That code section requires that the plaintiffs establish that they have "not included the tax in the price of the article — not collected the amount of the tax from the person who purchased such article . . . repaid the amount of the tax to the ultimate purchaser . . . or filed with the Secretary the written consent" of the purchaser allowing the plaintiff to collect the tax refund. 26 U.S.C. § 6416(a). This statute is intended to "prevent unjust enrichment of manufacturers who have shifted the burden of the tax to their customers." Tenneco, Inc. v. United States, 17 Cl.Ct. 345, 349 (1989), aff'd 899 F.2d 1227 (Fed. Cir. 1990). The plaintiff seeking the refund bears the burden of proving that the statute is satisfied. Andrew Jergens Co. v. Conner, 125 F.2d 686, 689 (6th Cir. 1942).

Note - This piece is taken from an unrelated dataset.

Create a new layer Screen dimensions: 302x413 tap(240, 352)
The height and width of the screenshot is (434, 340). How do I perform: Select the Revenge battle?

The Pittston Companies have provided written consent of eleven of the fourteen foreign customers allowing the Pittston Companies to collect the refund on the Coal Excise Tax paid as a result of sales to those foreign customers. This fact establishes the Pittston Companies' eligibility for a refund of the Coal Excise Taxes paid as a result of sales to those eleven foreign customers.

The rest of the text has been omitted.